Cellule di Gaucher: cosa sono e dove si accumulano

LA MALATTIA DI GAUCHER È UNA PATOLOGIA MULTISISTEMICA. GLI ORGANI COLPITI SONO SOPRATTUTTO MILZA, FEGATO E MIDOLLO OSSEO, DOVE SI CONCENTRANO LE CELLULE ALTERATE.

La Malattia di Gaucher rientra tra le più diffuse patologie genetiche da accumulo lisosomiale. È dovuta a un difetto del gene GBA, che codifica la glucocerebrosidasi. La carenza di tale enzima può interessare più organi e apparati, determinando un diverso grado di compromissione degli stessi.

Cosa sono le cellule di Gaucher

Come già accennato, la Malattia di Gaucher è causata dalla riduzione o dalla mancata produzione di un enzima, la glucocerebrosidasi. Questa sostanza viene utilizzata da alcune cellule fagocitarie dell'organismo, meglio note come macrofagi, per scindere in zuccheri e grassi il residuo glucosidico della ceramide (glucocerebroside). A causa del deficit enzimatico della Malattia di Gaucher, il glucocerebroside non può essere correttamente smaltito: tale substrato si accumula nei lisosomi dei macrofagi, che pertanto si ingrossano e prendono il nome di "cellule di Gaucher".

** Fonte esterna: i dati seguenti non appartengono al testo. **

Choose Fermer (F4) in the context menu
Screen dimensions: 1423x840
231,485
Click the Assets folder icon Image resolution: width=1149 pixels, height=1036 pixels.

Dove si accumulano le cellule di Gaucher?

Le cellule di Gaucher si concentrano in diversi organi, causandone un'alterazione funzionale e strutturale. I più colpiti sono la milza, il fegato e il midollo osseo.

L'ingrossamento della milza (splenomegalia) è il sintomo più comunemente riscontrato nella Malattia di Gaucher e può manifestarsi precocemente, già a partire dalla prima infanzia. L'organo può apparire uniformemente pallido o presentare macchie circoscritte, nei punti di accumulo focale delle cellule di Gaucher. Talvolta, l'aumento di volume può essere tale da produrre evidente gonfiore addominale e difficoltà digestive.

L'ingrossamento del fegato (epatomegalia) è meno frequente e, in genere, di grado più lieve. Il suo coinvolgimento è quasi sempre successivo a quello della milza. Tuttavia, se l'infiltrazione da parte delle cellule di Gaucher è considerevole e prolungata, si può assistere a un'alterazione della funzionalità epatica, che può evolvere in una fibrosi o, più raramente, in una cirrosi con ipertensione del sistema venoso portale. Il quadro clinico è spesso completato da anemia, leucopenia e piastrinopenia.

Il danno osseo è in genere il risultato di diversi fattori, che agiscono in sinergia tra loro. Dall'aumento della pressione midollare alle alterazioni vascolari, passando per la massiccia secrezione di citochine infiammatorie, alcuni meccanismi possono sfociare in manifestazioni come deformità ossee, osteolisi e osteopenia, localizzata o generalizzata. Un'altra complicanza relativamente frequente è l'osteoporosi. Questa condizione è infatti presente in circa il 20-30% dei pazienti affetti da sindrome di Gaucher, indipendentemente dall'età. Caratterizzata da una perdita generale di massa ossea, predispone a facili fratture, anche in seguito a traumi di minima entità. Le cause dell'osteoporosi sono prevalentemente legate al rilascio di sostanze che stimolano l'attività degli osteoclasti: se la loro produzione è eccessiva, si rompe il loro equilibrio con gli osteoblasti e l'osso si deteriora.

Oltre alla milza, al fegato e al midollo osseo, le cellule di Gaucher possono occasionalmente interessare anche reni, polmoni, cuore, intestino, sistema linfatico e sistema nervoso.